■ PROBLEM STATEMENT ■
Scan the data below for the string "accomplish". Copy every line where it appears.

Collected data entries:
"""

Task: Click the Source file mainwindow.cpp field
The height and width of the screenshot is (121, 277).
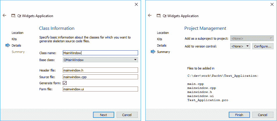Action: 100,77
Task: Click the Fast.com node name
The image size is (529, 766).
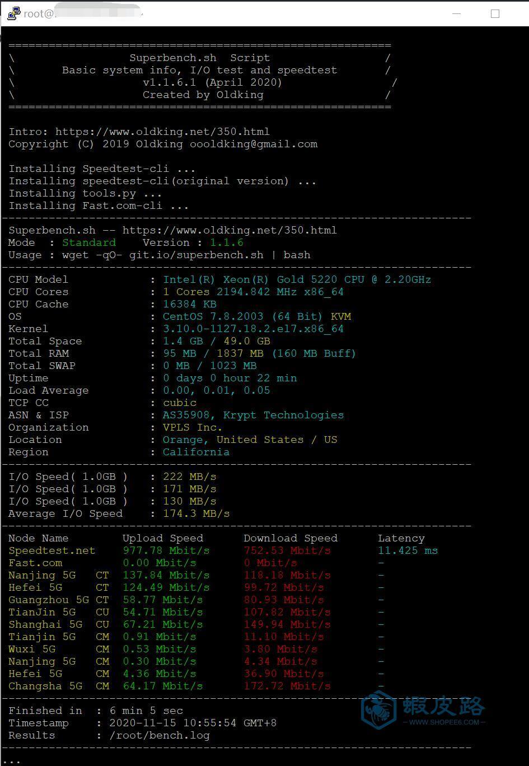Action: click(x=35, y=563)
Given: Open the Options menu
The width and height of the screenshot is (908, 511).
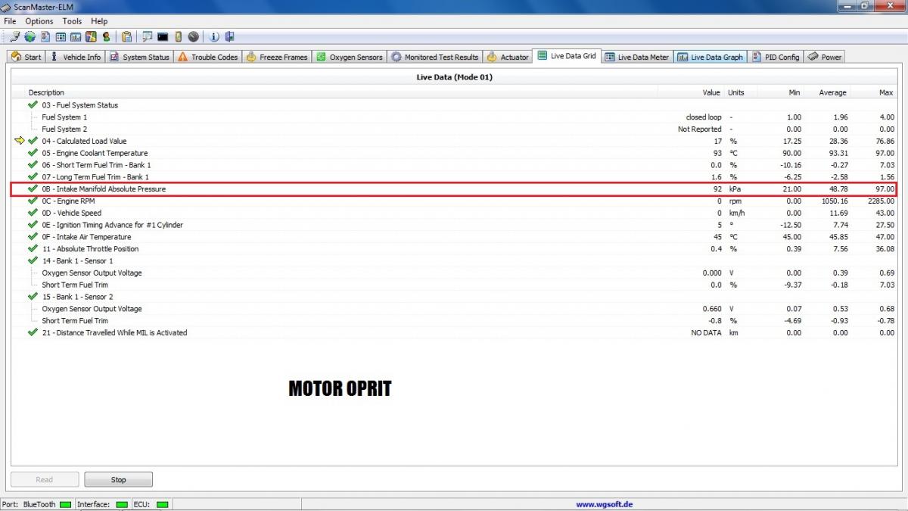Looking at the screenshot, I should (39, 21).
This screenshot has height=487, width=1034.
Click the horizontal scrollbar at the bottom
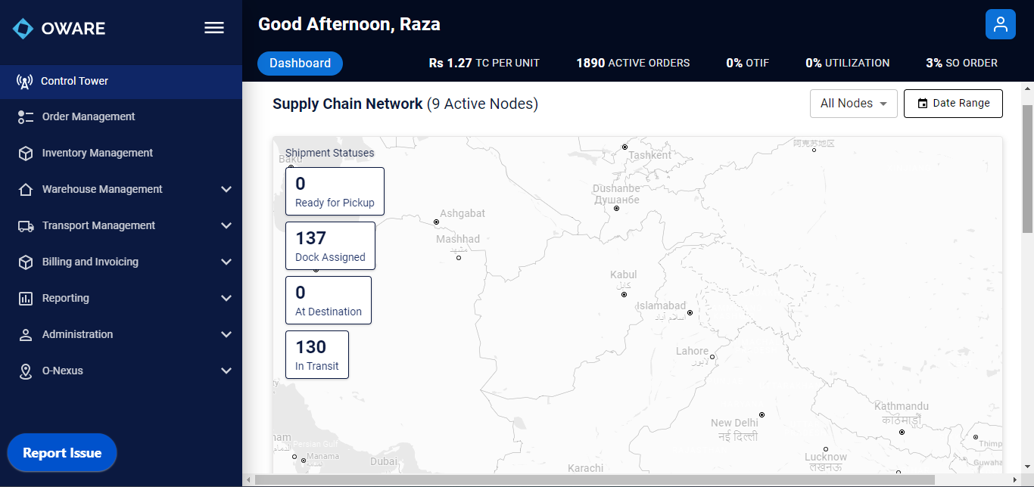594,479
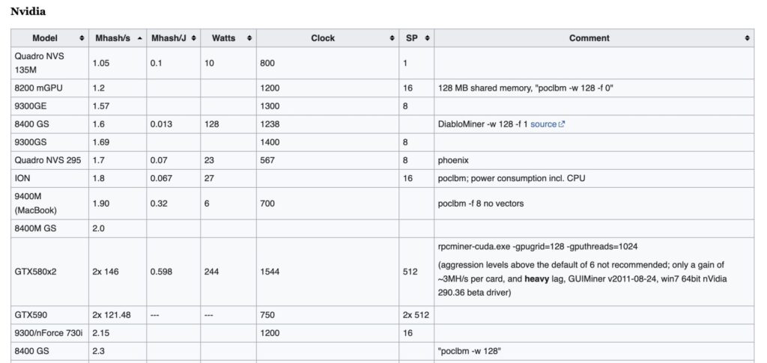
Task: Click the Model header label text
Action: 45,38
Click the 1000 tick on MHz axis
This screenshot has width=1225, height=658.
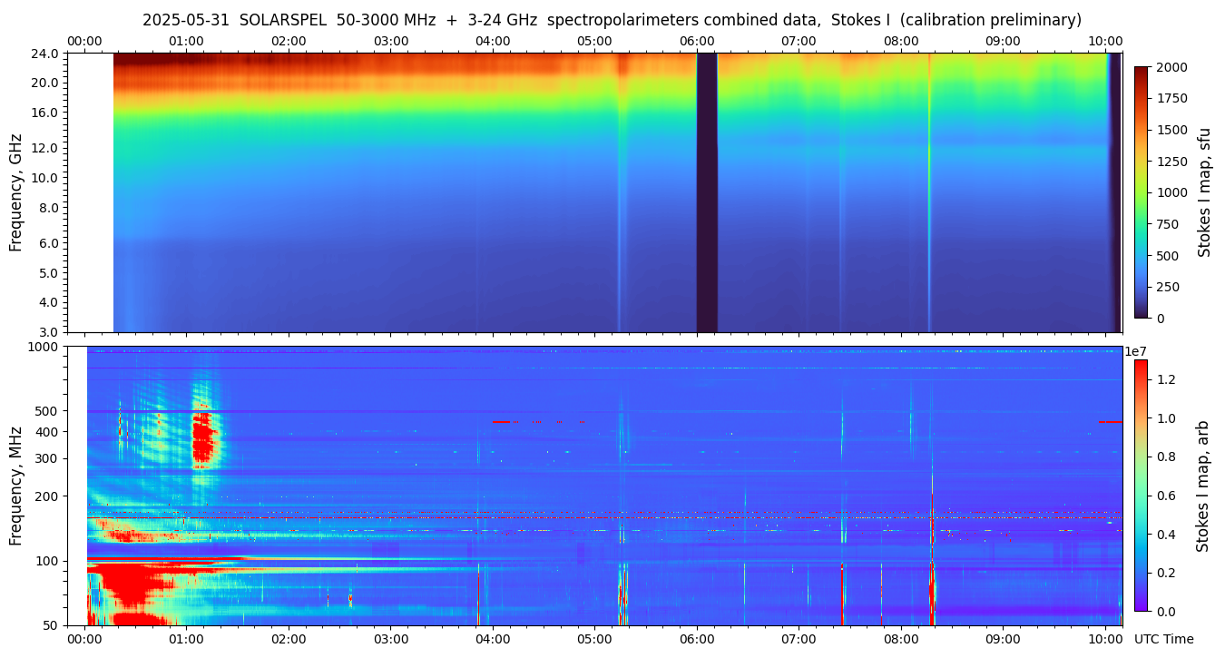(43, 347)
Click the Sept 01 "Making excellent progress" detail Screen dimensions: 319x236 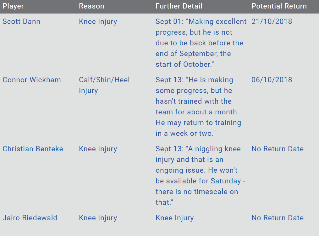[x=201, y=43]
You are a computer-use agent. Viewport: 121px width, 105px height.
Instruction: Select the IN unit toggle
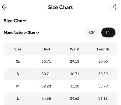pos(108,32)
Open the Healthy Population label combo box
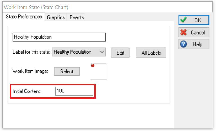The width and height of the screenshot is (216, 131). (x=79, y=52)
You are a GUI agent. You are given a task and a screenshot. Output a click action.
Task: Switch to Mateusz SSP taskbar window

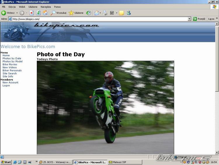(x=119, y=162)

"""
"""

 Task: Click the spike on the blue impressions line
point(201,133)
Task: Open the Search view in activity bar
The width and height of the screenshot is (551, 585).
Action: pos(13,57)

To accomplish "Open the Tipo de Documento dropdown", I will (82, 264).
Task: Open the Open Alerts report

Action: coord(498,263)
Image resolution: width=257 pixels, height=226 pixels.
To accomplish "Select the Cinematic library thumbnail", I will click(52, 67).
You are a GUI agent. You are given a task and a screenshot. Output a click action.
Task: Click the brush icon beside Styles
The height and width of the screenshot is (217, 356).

"""

■ EXPECTED ANSWER ■
To accomplish "Open the Tipo de Documento dropdown", I will (82, 264).
To accomplish "Select the Cinematic library thumbnail", I will click(52, 67).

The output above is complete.